The practice of street hawking in Nigeria and other parts of Africa has become a necessity due to factors such as unemployment, poverty, and the need for affordable goods. Despite government efforts to control the practice, it has continued to thrive as a part of the informal economy. This is having a negative impact on children’s physical and emotional well-being, exposing them to abuse, exhaustion, and other dangers.
Johnnywriter recalled “In 2008, the Lagos state government banned child street hawking during school hours to reduce the practice. But since then, addressing child street hawking has not been on the government’s agenda.”
Street hawking has huge implications for children’s physical and emotional well being. It exposes them to sexual abuse , physical exhaustion, vehicle accidents, death and drug and substance abuse and prostitution.
Johnnywriter’s short line experience: After receiving insults from someone who should be my younger sister’s age or less, I felt bad because he didn’t have morals maybe because I was with a carton of gizzards trying to market my products. Normally I go to offices, hotels and bars to market my products but I decides to do something different that night. ” I want to know how it feels to be like these Vendors, like these hawkers” I said to myself . A lady who stood with him had to apologize for the embarrassment, “Is okay my dear ” I put up an impression of acceptance and left. The first time have gone out to see how the world is, was the day my life changed forever.
Johnnywriter decided to experience the world from the perspective of a street vendor, selling his products from a carton instead of his usual routes to offices, hotels, and bars. He wanted to understand the challenges and struggles of those who must sell their wares on the streets to make a living.

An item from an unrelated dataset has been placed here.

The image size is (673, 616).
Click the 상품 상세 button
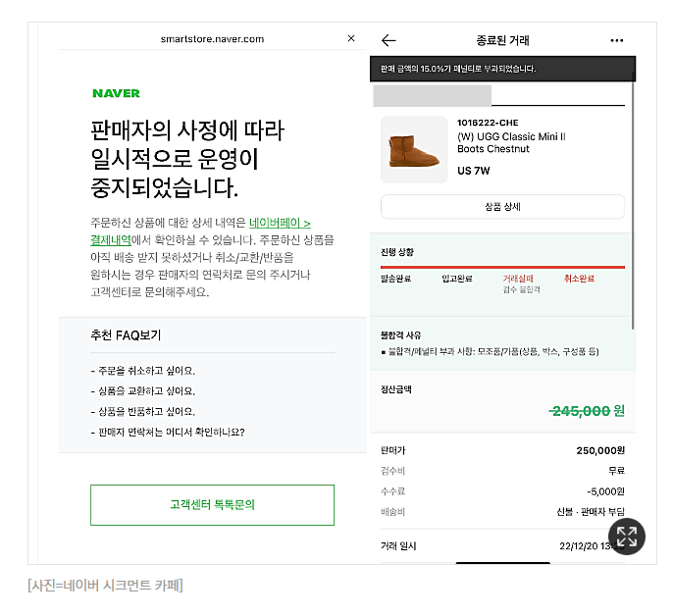502,207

He encountered insults and difficulties, but also gained a newfound appreciation for the hard work and resilience of these individuals. The experience changed his perspective on life and the world around him.
As Johnnywriter approached a young woman near the Asaba Shopping Mall, he expected to have a pleasant interaction. But instead of a friendly greeting, he was met with insults and accusations. The woman made assumptions about his intentions, suggesting that he was involved in dark magic or nefarious activities. She walked away without giving him a chance to explain, leaving him shocked and saddened by the experience.
As he walked home that night, he began to reflect on the situation.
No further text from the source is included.